Problem statement: A complete copy of the entries, exactly as written, is the expected result.

Provided records:
▽

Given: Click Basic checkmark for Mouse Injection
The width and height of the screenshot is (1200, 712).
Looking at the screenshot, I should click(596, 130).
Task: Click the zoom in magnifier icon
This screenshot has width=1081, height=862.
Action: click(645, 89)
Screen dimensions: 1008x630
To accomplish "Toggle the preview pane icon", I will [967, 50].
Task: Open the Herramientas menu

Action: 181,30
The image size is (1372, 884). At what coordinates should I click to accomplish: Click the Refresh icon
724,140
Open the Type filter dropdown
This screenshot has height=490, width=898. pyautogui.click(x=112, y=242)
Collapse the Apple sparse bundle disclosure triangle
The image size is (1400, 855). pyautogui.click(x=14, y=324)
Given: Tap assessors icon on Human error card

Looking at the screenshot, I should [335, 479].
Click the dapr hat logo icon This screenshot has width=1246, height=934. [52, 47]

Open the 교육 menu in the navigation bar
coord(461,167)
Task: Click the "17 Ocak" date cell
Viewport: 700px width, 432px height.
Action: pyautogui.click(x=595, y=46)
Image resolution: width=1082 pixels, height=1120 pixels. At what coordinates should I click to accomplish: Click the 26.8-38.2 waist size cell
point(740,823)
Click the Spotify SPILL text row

△

Task output:
Given: Click Basic checkmark for Mouse Injection
The width and height of the screenshot is (1200, 712).
Looking at the screenshot, I should click(596, 130).
Task: Click the zoom in magnifier icon
This screenshot has width=1081, height=862.
Action: click(645, 89)
Screen dimensions: 1008x630
To accomplish "Toggle the preview pane icon", I will [967, 50].
Task: Open the Herramientas menu

Action: 181,30
The image size is (1372, 884). At what coordinates should I click to accomplish: Click the Refresh icon
724,140
Open the Type filter dropdown
This screenshot has height=490, width=898. pyautogui.click(x=112, y=242)
Collapse the Apple sparse bundle disclosure triangle
The image size is (1400, 855). pyautogui.click(x=14, y=324)
Given: Tap assessors icon on Human error card

Looking at the screenshot, I should [335, 479].
Click the dapr hat logo icon This screenshot has width=1246, height=934. [52, 47]

Open the 교육 menu in the navigation bar
coord(461,167)
Task: Click the "17 Ocak" date cell
Viewport: 700px width, 432px height.
Action: pyautogui.click(x=595, y=46)
Image resolution: width=1082 pixels, height=1120 pixels. At what coordinates should I click to accomplish: Click the 26.8-38.2 waist size cell
point(740,823)
Click the Spotify SPILL text row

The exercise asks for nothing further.